The medical community disagrees, as evidenced by the in-depth reporting provided by Bazelon’s article. The piece painstakingly outlines the very real debate among physicians—many of whom are transgender themselves—about how to move forward while remaining faithful to their “do no harm” ethos. Among the questions explored: How do doctors determine if a child is ready to transition? What is at the root of the influx of trans-identifying youth, and how are doctors taking into account what may sometimes be social pressure or concurrent mental illness as opposed to (or in addition to) gender dysphoria? How do doctors decide when to start puberty suppressants as opposed to hormone treatments and surgeries?
Reading the Times letter, as well as the broader objections to Bazelon’s piece, readers may assume that she platformed only skeptic quacks. But Bazelon’s interviews included the leading doctors in the field who are sympathetic to treating transgender patients in a way that typically elicits energetic backlash from conservatives. There are differences and nuances between those doctors, as is to be expected in medicine, and Bazelon put them in conversation, as is to be expected in journalism. She included, for example, a lengthy interview with Colt St. Amand, a physician at the Mayo Clinic, who said: “People are who they say they are, and they may develop and change, and all are normal and OK. So I am less concerned with certainty around identity, and more concerned with hearing the person’s embodiment goals. Do you want to have a deep voice? Do you want to have breasts? You know, what do you want for your body?”
Marci Bowers, a transgender woman and reconstructive surgeon, observed by contrast that transgender girls who stave off male puberty, and thus prevent full penile development, may struggle to orgasm in their adult lives after having bottom surgery. “Sexual satisfaction is a huge thing,” she told Bazelon. “You’ve got to talk about it.”
Some of the most elite journalists in the country, however, appear to not want to talk about it.

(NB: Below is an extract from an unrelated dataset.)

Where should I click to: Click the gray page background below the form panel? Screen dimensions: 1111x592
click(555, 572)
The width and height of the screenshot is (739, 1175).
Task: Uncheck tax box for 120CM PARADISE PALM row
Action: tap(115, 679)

They want to treat these topics as black and white in a profession that is supposed to be dedicated to investigating the gray.
Thankfully, leadership at the Times agrees, at least in this case. “Our journalism strives to explore, interrogate and reflect the experiences, ideas and debates in society — to help readers understand them. Our reporting did exactly that and we’re proud of it,” Charlie Stadtlander, the director of external communications for the Times‘ newsroom, said in a statement. And in a memo sent to staff, Joe Kahn, the top editor, condemned the staff’s effort, writing that the paper “will not tolerate, participation by Times journalists in protests organized by advocacy groups or attacks on colleagues on social media and other public forums.”
There’s a line from Bazelon’s piece about the negative reception doctors sometimes receive from those in their own camp. “This response hit them harder,” Bazelon wrote, “as criticism from your colleagues and allies often does.” I imagine she may feel the same way reading the letter from the Times contributors.